Dado e assinado na sede da Comissão Interamericana de Direitos Humanos, na cidade de Washington, D.C., no dia 20 do mês de fevereiro de 2003. (Assinado): Marta Altolaguirre, Primera Vice-Presidenta; José Zalaquett, Segundo Vice-Presidente; Comissionados Robert K. Goldman, Julio Prado Vallejo, Clare K. Roberts e Susana Villarán.


 


* Em virtude do disposto no artigo 17(2) do Regulamento da Comissão, o Presidente da mesma, Juan E. Méndez, de nacionalidade argentina, não participou no debate nem na adoção da decisão do presente caso.
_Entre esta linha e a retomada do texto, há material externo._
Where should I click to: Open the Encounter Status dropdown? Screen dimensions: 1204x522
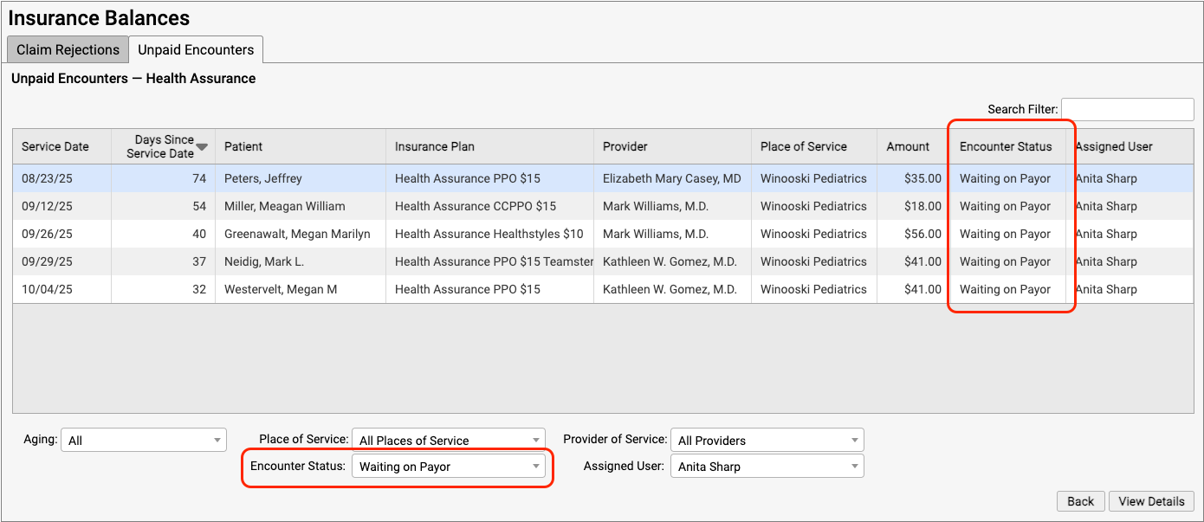click(x=449, y=467)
[1] Ver Corte IDH, Exceções ao esgotamento dos  recursos internos (artigos 46.1, 46.2.a e 46.2.b da Convenção Americana sobre Direitos Humanos), Opinião Consultiva OC-11/90 de 10 de agosto de 1990, Ser. A Nº 11, parágrafo 17.

[2] Cabe assinalar que conforme a regra do ônus da prova estipulada no artigo 31 do Regulamento da Comissão, e a jurisprudência pertinente, a parte que aduz o não esgotamento dos  recursos deve formular alegações específicas, e não genéricas, referentes aos recursos disponíveis, e fazer referência a sua eficácia. As alegações do Estado com respeito à eficácia da possibilidade de reabrir a investigação sobre o falecimento foram, na melhor das hipóteses, genéricas. Ver CIDH, Relatório Nº 72/01 (admissibilidade), Caso 11.804, Juan Ángel Greco, Argentina, 10 de outubro de 2001, Relatório Anual da CIDH 2001, parágrafo 49, em que se cita o Relatório Nº 52/97 (mérito), Caso 11.218, Arges Sequeira Mangas, Nicarágua, Relatório Anual da CIDH 1997, parágrafo 95.